NLP Accuracy Evaluator
The NLPAccuracyEvaluator
measures the semantic similarity between an agent's response and a provided ground truth. This is crucial for tasks where the exact wording isn't as important as the meaning or intent conveyed. Experience indicates that for question answering, summarization, or any task requiring semantic understanding, this kind of evaluation is far more insightful than simple lexical matches.
It typically works by generating embeddings (vector representations) for both the agent's response and the ground truth, and then calculating the cosine similarity between these embeddings. A higher cosine similarity indicates greater semantic closeness.
Core Workflow
The NLPAccuracyEvaluator
takes an agent's response and a ground truth text as input. Both texts are then processed by a specified embedding model to generate their respective vector embeddings. The cosine similarity between these two embeddings is calculated, yielding a score that quantifies their semantic closeness. This score forms the core of the EvaluationResult
.
Use Cases
The NLPAccuracyEvaluator
is ideal for:
- Evaluating the relevance and accuracy of answers in question-answering systems.
- Assessing the quality of summaries against reference summaries.
- Measuring how well an agent's response captures the meaning of a target text.
- Comparing different phrasings of a concept for semantic equivalence.
Configuration
Configuring this evaluator primarily involves specifying how embeddings are generated:
- The embedding model to use (via
CoreLLM
or a dedicated embedding service configuration). - Potentially, parameters for the embedding generation.
// Example configuration
// NOTE: The `embeddingAdapter` needs to be an instance of a class
// that implements the `EmbeddingAdapter` interface.
// The instantiation below is conceptual.
// You would typically import and configure a specific adapter (e.g., for OpenAI, Google, etc.).
// Conceptual: const myOpenAIAdapter = new OpenAIEmbeddingAdapter({ apiKey: 'YOUR_API_KEY', model: 'text-embedding-ada-002' });
// Conceptual: const myGoogleAdapter = new GoogleEmbeddingAdapter({ apiKey: 'YOUR_API_KEY', model: 'embedding-001' });
// Example using a conceptual adapter instance:
{
type: 'NLPAccuracy',
criterionName: 'SemanticClosenessToAnswer',
// embeddingAdapter: myOpenAIAdapter, // Pass the instantiated adapter
embeddingAdapter: {} as any, // Placeholder for a real adapter instance in a real setup
sourceTextField: 'response', // Text to evaluate (e.g., agent's answer)

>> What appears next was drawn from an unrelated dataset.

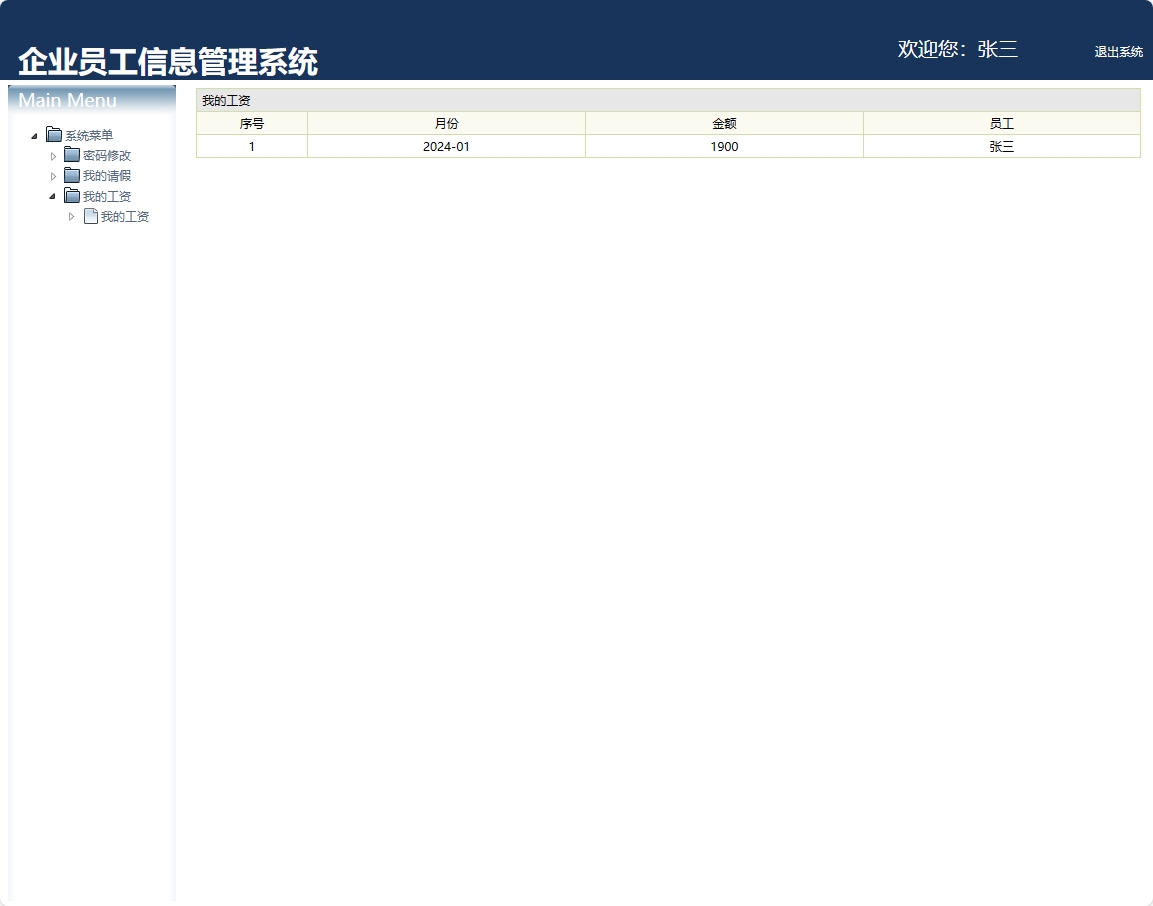
Task: Expand the 我的工资 child node arrow
Action: pos(71,216)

referenceTextField: 'groundTruth', // Text to compare against (e.g., ideal answer)
similarityThreshold: 0.75 // Optional: score >= this is considered a pass
}
Output (EvaluationResult
)
The NLPAccuracyEvaluator
produces an EvaluationResult
:
-
criterionName
: Typically a name like "SemanticSimilarity" or "NLPAccuracy". -
score
: A numeric value (usually between 0 and 1, or -1 and 1 for cosine similarity) representing the semantic similarity. Higher is generally better. -
reasoning
: May include details like the actual cosine similarity score if the scaled score is different, or notes about the embedding process. -
evaluatorType
:'NLPAccuracy'
. -
error
: Populated if there were issues generating embeddings or calculating similarity.
This evaluator helps quantify how well an agent understands and reproduces meaning, a key aspect of advanced agent performance.